### Work order A:
In the article on Hamilton City's expected revenue drop, shorten the paragraph that begins "The Council, which turns over" into a brief bulleted list that keeps its main facts.
### Work order B:
Copy word for word the part of the article on Hamilton City's revenue drop starting at "Hamilton City Preparing" and ending at "many other councils.".

Start of Text

Hamilton City Preparing For Revenue Drop
Hamilton City Council is forecasting a $33 million drop in revenue because of COVID-19.
Chief Executive Richard Briggs said the Council’s initial modelling shows under a best-case scenario, with business back to normal by July this year, the financial impact will be significant.
Under a worse-case scenario, with business back to normal by October 2020, financial impacts, would be ‘crippling’.
Either way, the impacts will likely see the Council breaching its debt to revenue ratio limits – meaning it could not legally borrow more money to make up the shortfall and keep the city moving. Nor could Council balance its books until 2025/26 at the earliest. This is despite Hamilton City being in a much stronger position than many other councils.
The Council, which turns over $378M each year, is forecasting a reduction in consent fees, engineering fees and development charges. It estimates money paid to Council from community facilities like pools and libraries and visitor destinations, such as the Waikato Museum and Hamilton Zoo, could drop by as much as $5M over two years.

End of Text
Start of Supplied information

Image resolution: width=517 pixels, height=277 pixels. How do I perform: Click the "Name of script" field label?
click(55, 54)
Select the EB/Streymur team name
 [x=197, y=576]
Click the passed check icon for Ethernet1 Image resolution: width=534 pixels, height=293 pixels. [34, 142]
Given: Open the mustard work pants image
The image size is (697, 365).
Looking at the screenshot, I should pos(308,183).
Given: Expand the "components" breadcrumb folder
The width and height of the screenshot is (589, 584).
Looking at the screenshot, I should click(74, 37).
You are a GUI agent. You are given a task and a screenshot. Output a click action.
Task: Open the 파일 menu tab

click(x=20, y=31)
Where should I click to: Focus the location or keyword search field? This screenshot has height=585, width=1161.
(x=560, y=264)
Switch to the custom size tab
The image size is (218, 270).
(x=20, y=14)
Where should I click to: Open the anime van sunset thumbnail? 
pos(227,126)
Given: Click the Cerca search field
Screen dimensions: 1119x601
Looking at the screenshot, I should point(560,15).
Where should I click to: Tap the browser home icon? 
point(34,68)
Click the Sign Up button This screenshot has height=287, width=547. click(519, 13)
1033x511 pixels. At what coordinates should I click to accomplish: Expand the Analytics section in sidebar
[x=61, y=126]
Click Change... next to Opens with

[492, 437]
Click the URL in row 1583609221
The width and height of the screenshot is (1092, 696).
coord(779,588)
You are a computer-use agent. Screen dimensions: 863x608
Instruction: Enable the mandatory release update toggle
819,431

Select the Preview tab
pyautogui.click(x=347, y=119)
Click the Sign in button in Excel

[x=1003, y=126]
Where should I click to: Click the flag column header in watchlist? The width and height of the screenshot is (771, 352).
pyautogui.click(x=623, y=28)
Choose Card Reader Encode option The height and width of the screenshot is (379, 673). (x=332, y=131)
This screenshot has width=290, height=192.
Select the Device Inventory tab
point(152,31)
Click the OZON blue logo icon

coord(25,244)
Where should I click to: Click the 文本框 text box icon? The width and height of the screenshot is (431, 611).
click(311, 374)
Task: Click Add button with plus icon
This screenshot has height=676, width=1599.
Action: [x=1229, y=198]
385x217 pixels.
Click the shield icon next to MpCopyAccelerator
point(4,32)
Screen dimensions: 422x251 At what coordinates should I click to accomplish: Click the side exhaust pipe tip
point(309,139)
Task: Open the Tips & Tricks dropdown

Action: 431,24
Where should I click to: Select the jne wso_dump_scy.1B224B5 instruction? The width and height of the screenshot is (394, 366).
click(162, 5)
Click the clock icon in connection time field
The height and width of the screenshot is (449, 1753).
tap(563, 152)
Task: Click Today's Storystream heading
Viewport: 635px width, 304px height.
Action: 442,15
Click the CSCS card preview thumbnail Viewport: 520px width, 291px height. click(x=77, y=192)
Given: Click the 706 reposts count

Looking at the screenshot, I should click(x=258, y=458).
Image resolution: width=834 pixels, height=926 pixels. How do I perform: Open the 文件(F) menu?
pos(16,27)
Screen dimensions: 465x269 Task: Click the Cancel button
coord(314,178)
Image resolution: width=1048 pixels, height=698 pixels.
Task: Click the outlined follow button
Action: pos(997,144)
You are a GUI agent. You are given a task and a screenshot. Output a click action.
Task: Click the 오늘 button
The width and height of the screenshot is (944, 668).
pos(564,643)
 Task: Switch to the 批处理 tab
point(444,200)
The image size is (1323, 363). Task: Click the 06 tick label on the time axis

End of Supplied information

### Task answer A:
- The Council turns over $378M each year.
- It forecasts lower consent fees, engineering fees and development charges.
- Income from community facilities such as pools and libraries, and from visitor destinations such as the Waikato Museum and Hamilton Zoo, could fall by as much as $5M over two years.

### Task answer B:
Hamilton City Preparing For Revenue Drop
Hamilton City Council is forecasting a $33 million drop in revenue because of COVID-19.
Chief Executive Richard Briggs said the Council’s initial modelling shows under a best-case scenario, with business back to normal by July this year, the financial impact will be significant.
Under a worse-case scenario, with business back to normal by October 2020, financial impacts, would be ‘crippling’.
Either way, the impacts will likely see the Council breaching its debt to revenue ratio limits – meaning it could not legally borrow more money to make up the shortfall and keep the city moving. Nor could Council balance its books until 2025/26 at the earliest. This is despite Hamilton City being in a much stronger position than many other councils.